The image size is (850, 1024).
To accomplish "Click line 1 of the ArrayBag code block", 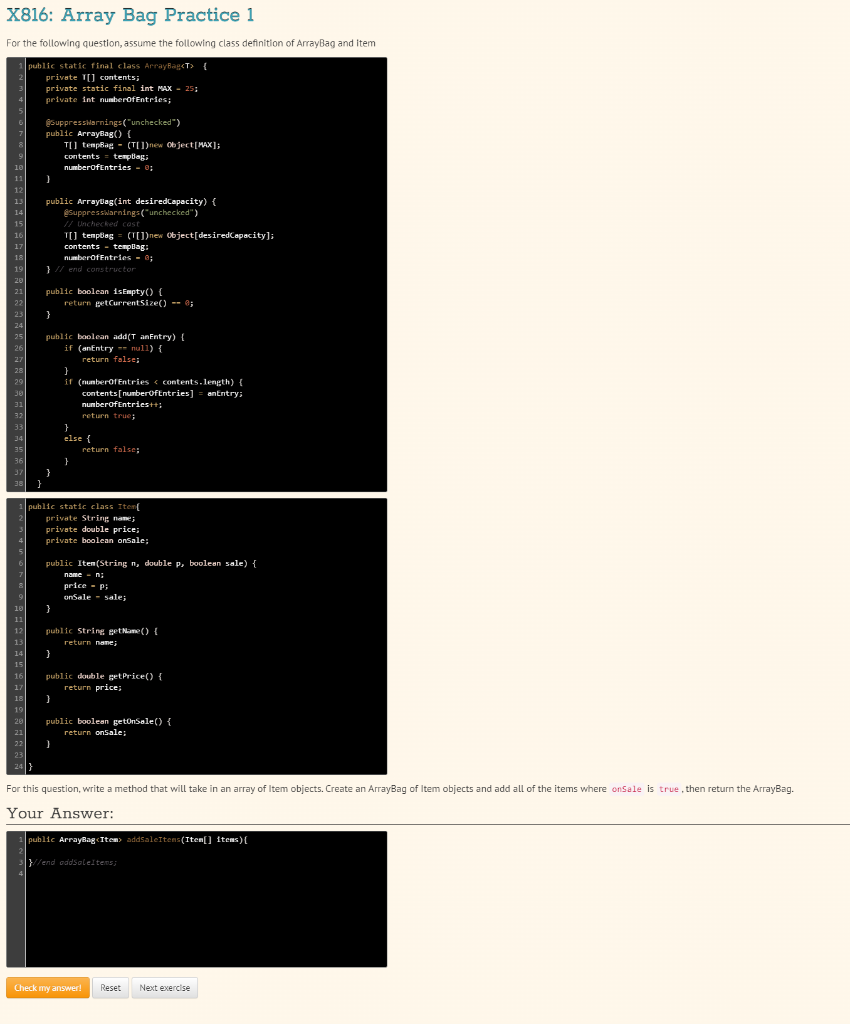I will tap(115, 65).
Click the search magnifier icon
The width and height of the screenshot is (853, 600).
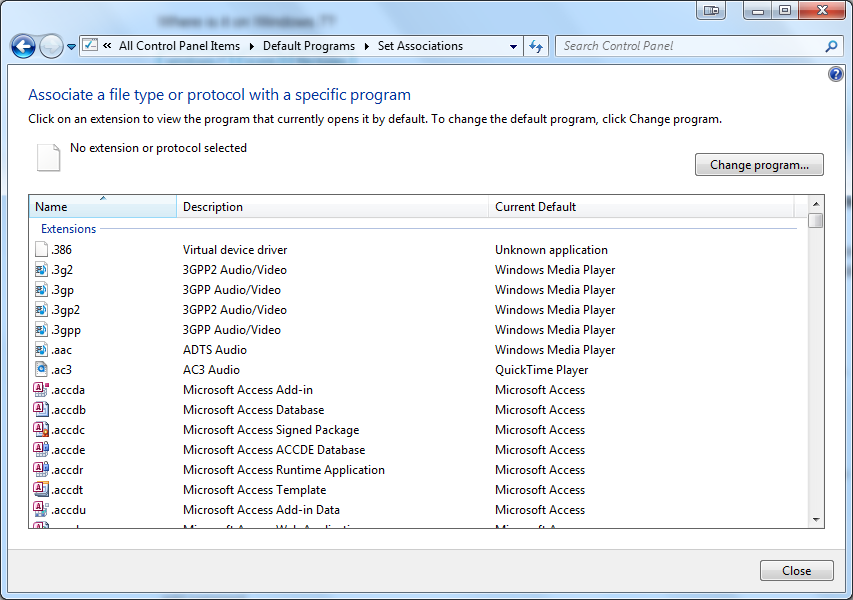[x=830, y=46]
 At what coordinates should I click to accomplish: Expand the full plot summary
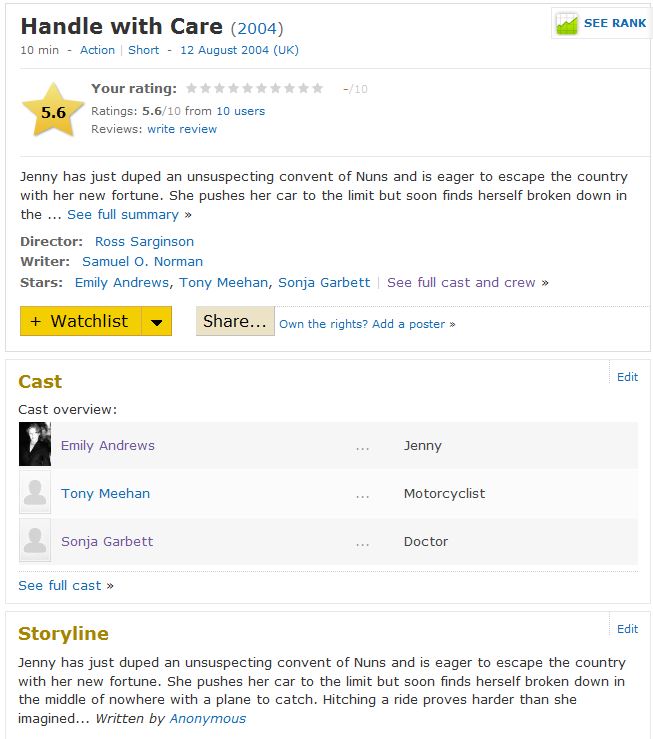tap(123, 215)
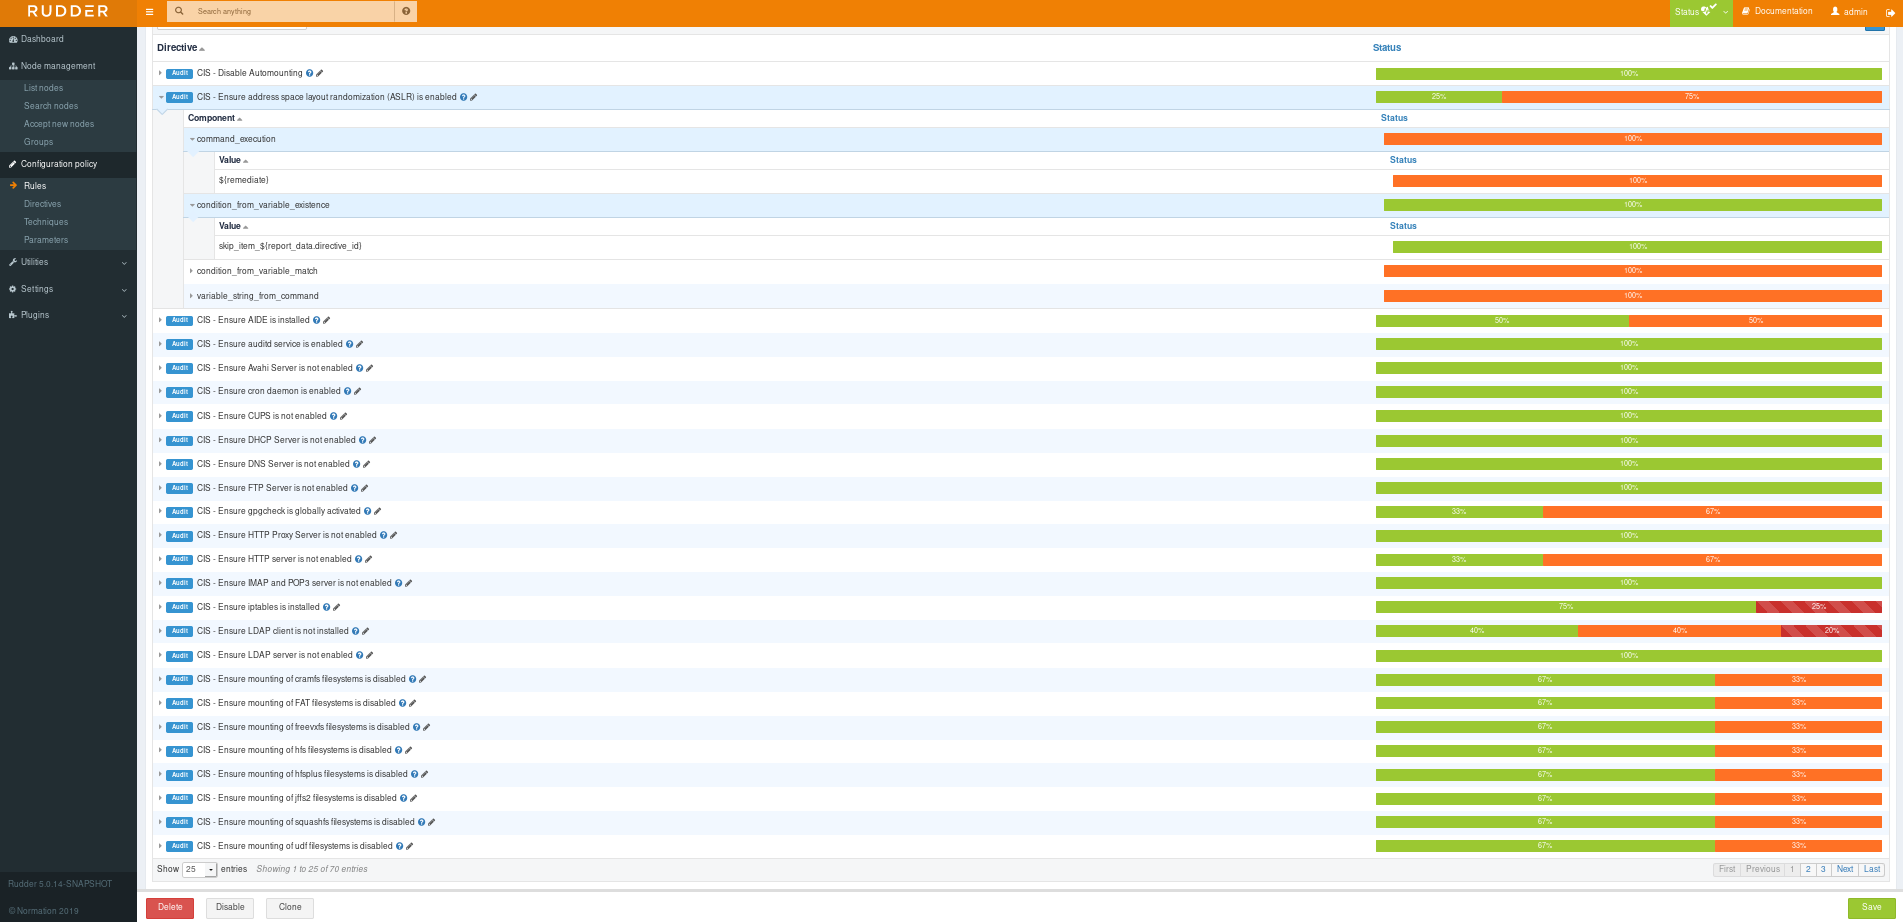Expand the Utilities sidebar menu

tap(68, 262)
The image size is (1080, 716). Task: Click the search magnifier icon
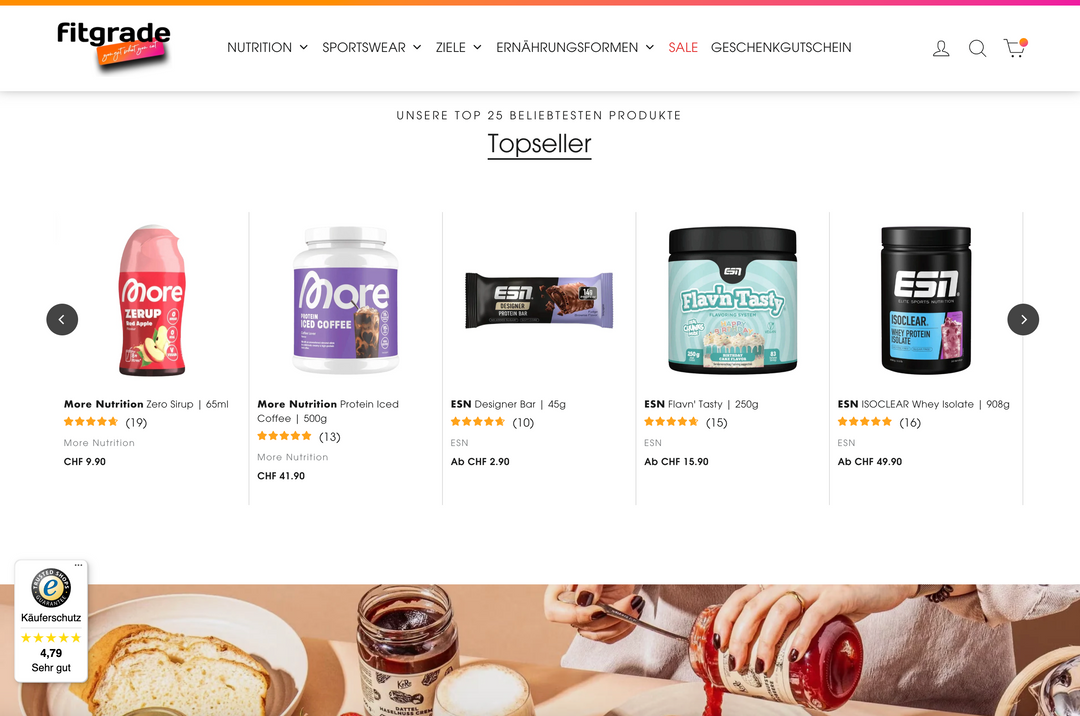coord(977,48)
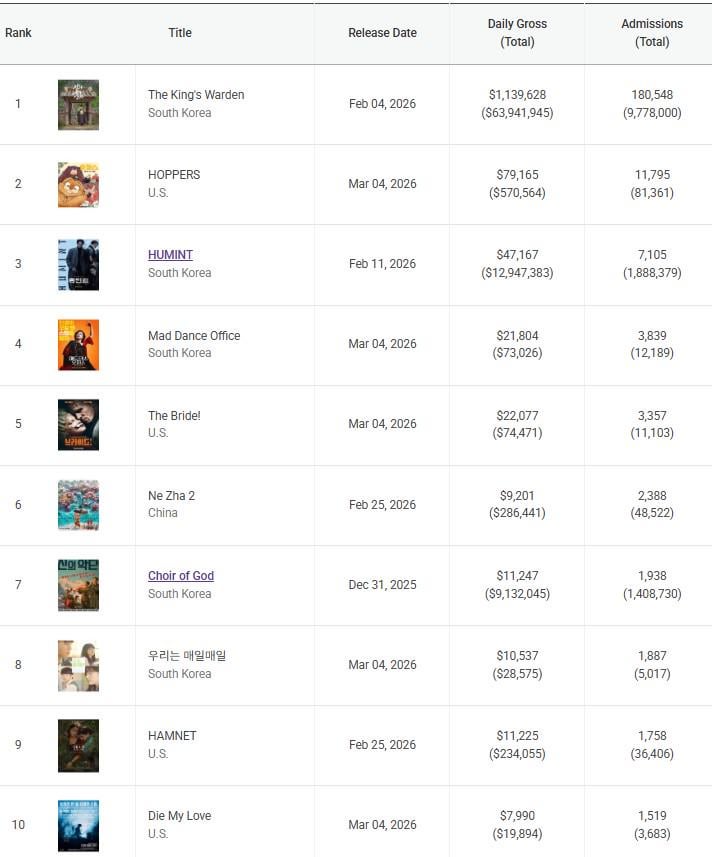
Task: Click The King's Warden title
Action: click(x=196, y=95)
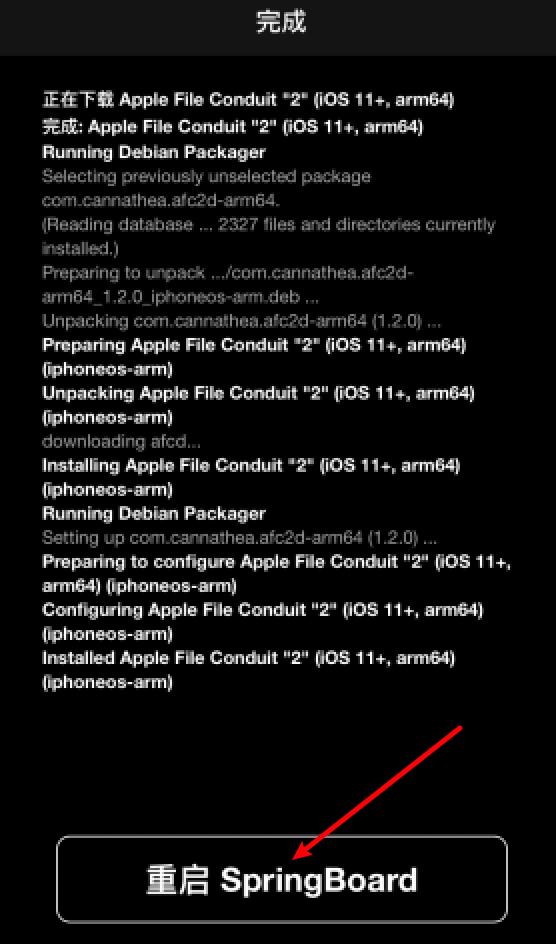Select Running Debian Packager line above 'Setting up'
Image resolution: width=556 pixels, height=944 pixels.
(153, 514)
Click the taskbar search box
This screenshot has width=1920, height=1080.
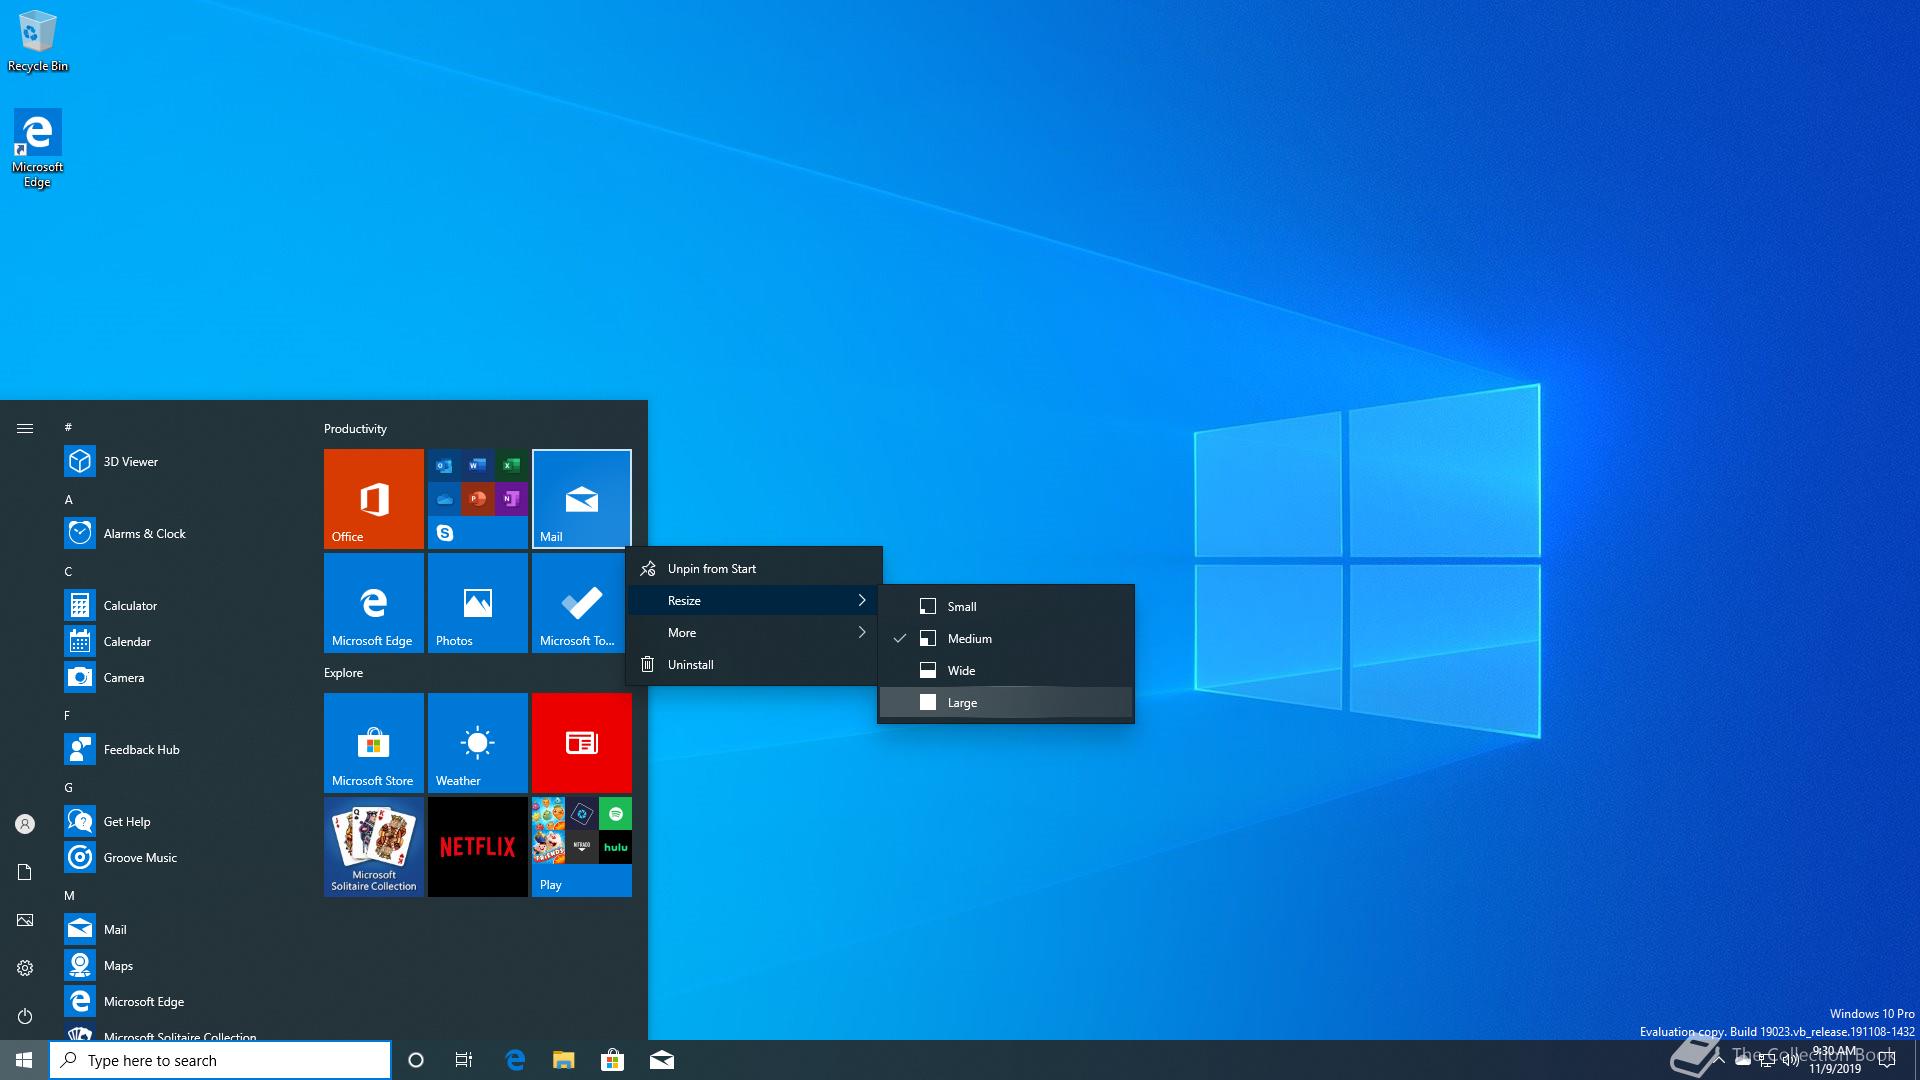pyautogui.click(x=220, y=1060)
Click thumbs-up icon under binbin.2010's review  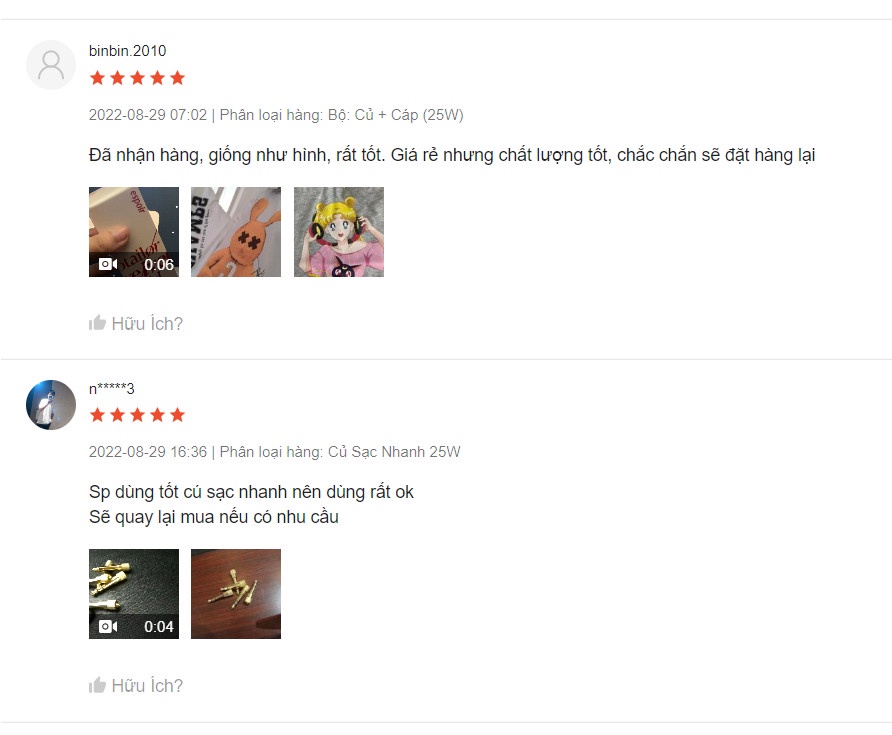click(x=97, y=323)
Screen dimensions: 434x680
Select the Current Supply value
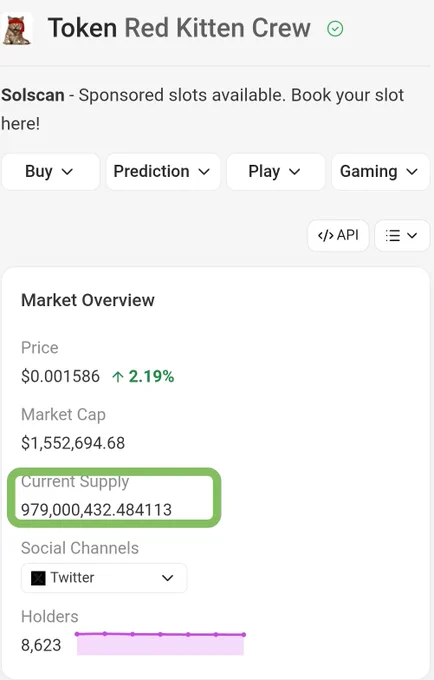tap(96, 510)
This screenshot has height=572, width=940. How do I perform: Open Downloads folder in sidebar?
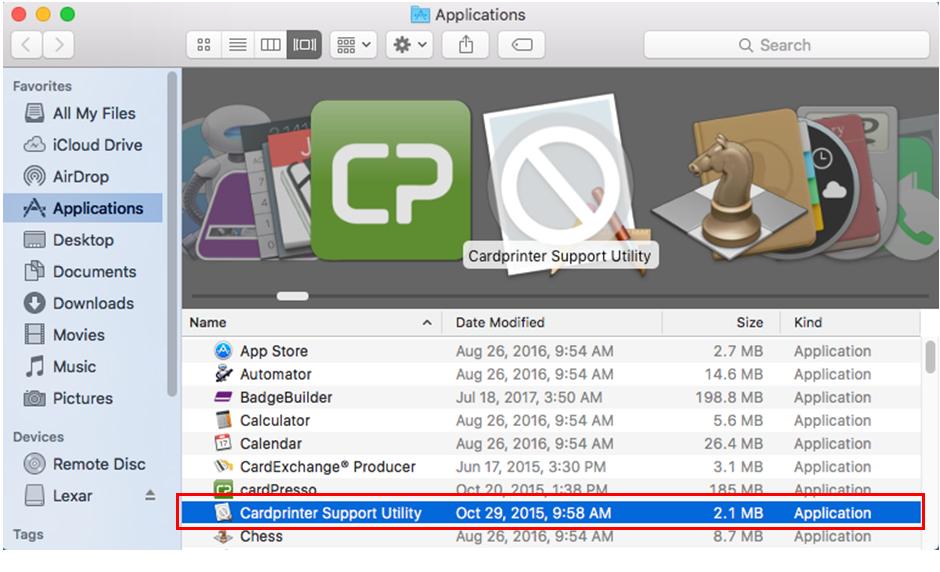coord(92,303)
····················
**Esercizio:**
Puoi riscrivere come lista numerata le righe dell'elenco qui sopra comprese tra quella che contiene "Screen dimensions: 434x680" e la fine dell'elenco, entrambe incluse? Ometti le righe vuote e le immagini.

**Risultato:**
1. Screen dimensions: 434x680
2. Select the Current Supply value
3. tap(96, 510)
4. This screenshot has height=572, width=940. How do I perform: Open Downloads folder in sidebar?
5. coord(92,303)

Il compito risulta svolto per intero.